Haplomap

Haplotype-based computational genetic mapping (a.k.a HBCGM)

bioconda

Haplomap is a successor project of HBCGM, as development on the latter was last continued in 2010. Haplomap has been adopted as a replacement for the original HBCGM

Citation:

Zhuoqing Fang, Gary Peltz, An Automated Multi-Modal Graph-Based Pipeline for Mouse Genetic Discovery, Bioinformatics, 2022;, btac356, https://doi.org/10.1093/bioinformatics/btac356

see what’s new in the CHANGELOG.

HBCGM

Dependency

Works both on Linux and MacOS

Haplomap:

CMake
GCC >= 4.8
clang >= 11.0.3 (only tested with 11.x version)
C++11
GSL

For Variant Calling, you need:

GATK 4.x
SAMtools
BCFtools
BEDtools
BWA

Running pipeline

Snakemake

Installation

conda install -c bioconda haplomap

Installl from source

Install GSL first e.g.

Ubuntu

sudo apt-get install libgsl-dev

MacOS

brew install gsl

or compile GSL(makesure that GSL include and lib path is exported)
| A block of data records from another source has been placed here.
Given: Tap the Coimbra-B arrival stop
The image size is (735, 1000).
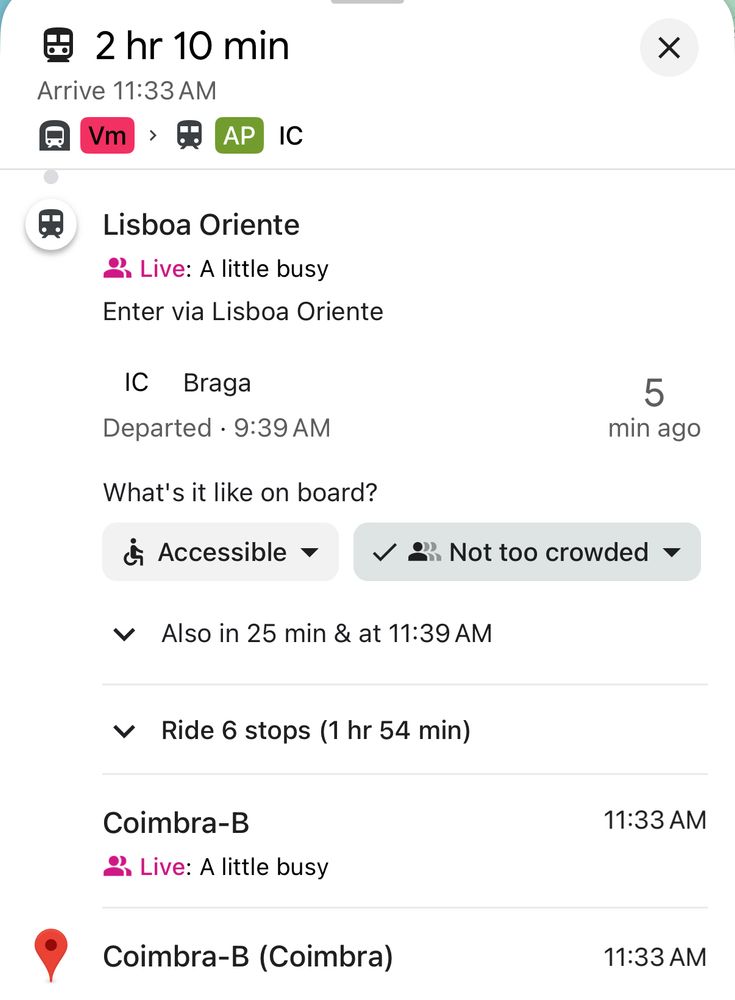Looking at the screenshot, I should pyautogui.click(x=176, y=823).
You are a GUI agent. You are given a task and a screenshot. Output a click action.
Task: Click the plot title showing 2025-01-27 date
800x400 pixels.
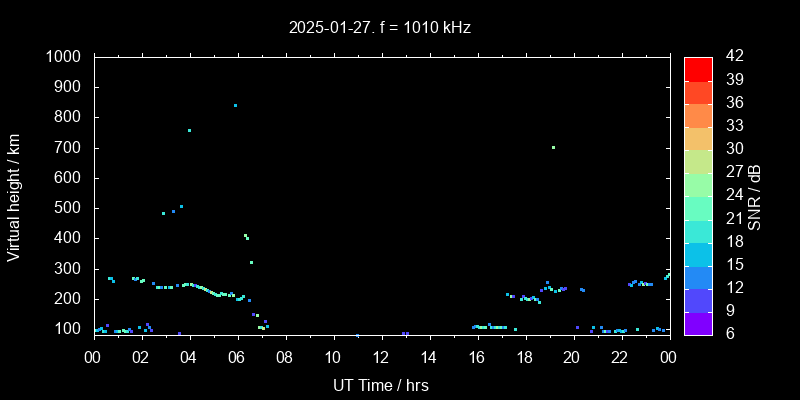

./configure --prefix=${HOME}/program/gsl
make && make install
# you may need to add this line to your .bashrc 
export LD_LIBRARY_PATH="${HOME}/program/gsl/lib:$LD_LIBRARY_PATH"

build and install to path

cd ${haplomap_repo}
mkdir build && cd build
cmake -DCMAKE_BUILD_TYPE=Release -DCMAKE_INSTALL_PREFIX=/path/to/directory/bin ..
make

Usage

Run haplomap standalone

See more detail in haplomap subfolder: Run haplomap standalone

Use `snakemake` workflow to run Mouse Phenome Database (MPD) datasets

0. Variant calling

See variant calling using GATK, BCFtools, svtools.

e.g.

# modify the file path in haplomap and run with 12 cores
snakemake -s workflows/bcftools.call.smk  --configfile config.yaml \
          -k -p -j 12

Mouse Phenome Database have > 10K datasets. Try to configure the files below to run

1. Prepare MPD `measnum` id file. One id per row, suffixed with “-m” or “-f”(f: female, m: male)

26720-m
26720-f
9940-f
...

2. Edit the `config.yaml` file path in `workflows` folder:

only edit HBCGM section.

HBCGM:
    # working directory
    WORKSPACE: "/data/bases/fangzq/MPD/results_drug_diet"
    # path to haplomap
    BIN: "/home/fangzq/github/HBCGM/build/bin"
    
    # MPD id file, one id per line 
    TRAIT_IDS: "/data/bases/fangzq/MPD/drug-diet.ids.txt"
    # set to true will select individual animal data. Default: use strain means.   
    USE_RAWDATA: false 
    # strains metadata: map strain abbrev to full name, jax ids, etc. 
    # see docs folder to view examples
    STRAIN_ANNO: "/data/bases/shared/haplomap/PELTZ_20210609/strains.metadata.csv"
    
    # filtered VCF files after variant calling step 
    VCF_DIR: "/data/bases/shared/haplomap/PELTZ_20210609/VCFs"
    # Ensembl-vep output after variant calling step
    VEP_DIR: "/data/bases/shared/haplomap/PELTZ_20210609/VEP"

    ## Optional files
    # genetic relation file from PLink output
    GENETIC_REL: "/data/bases/shared/haplomap/PELTZ_20210609/mouse54_grm.rel"
    # gene expression file 
    GENE_EXPRS: "/data/bases/shared/haplomap/PELTZ_20210609/mus.compact.exprs.txt"

3. run haplomap pipeline

3.1 create conda envs

conda create -n hbcgm -f environment.yaml

3.2 run on a local computing node.

source activate hbcgm
# modify the file path in haplomap and run with 24 cores
snakemake -s workflows/haplomap.smk \
          --configfile workflows/config.yaml 
          -k -p -j 24

3.3 Run on the HPC, e.g. Stanford Sherlock

e.g. Sherlock slurm

edit slurm.submit.sh, change file path to HBCGM/workflows
edit workflows/slurm_config.yaml, specify the resource you need.
submit
```
sbatch slurm.submit.sh
```

Output

output explanation, see here: Run haplomap standalone

Contact

Email:

Zhuoqing Fang: fangzq@stanford.edu
Gary Peltz: gpeltz@stanford.edu

Copyright and License Information

Authors: Zhuoqing Fang and Gary Peltz.

The original HBCGM (the maximal haplotype construction method) was developed by Dr. David Dill and Dr. Gary Peltz at Stanford.

HBCGM/Halomap is patented to Dr. Gary Peltz.

This program is licensed with commercial restriction use license. Please see the attached LICENSE file for details.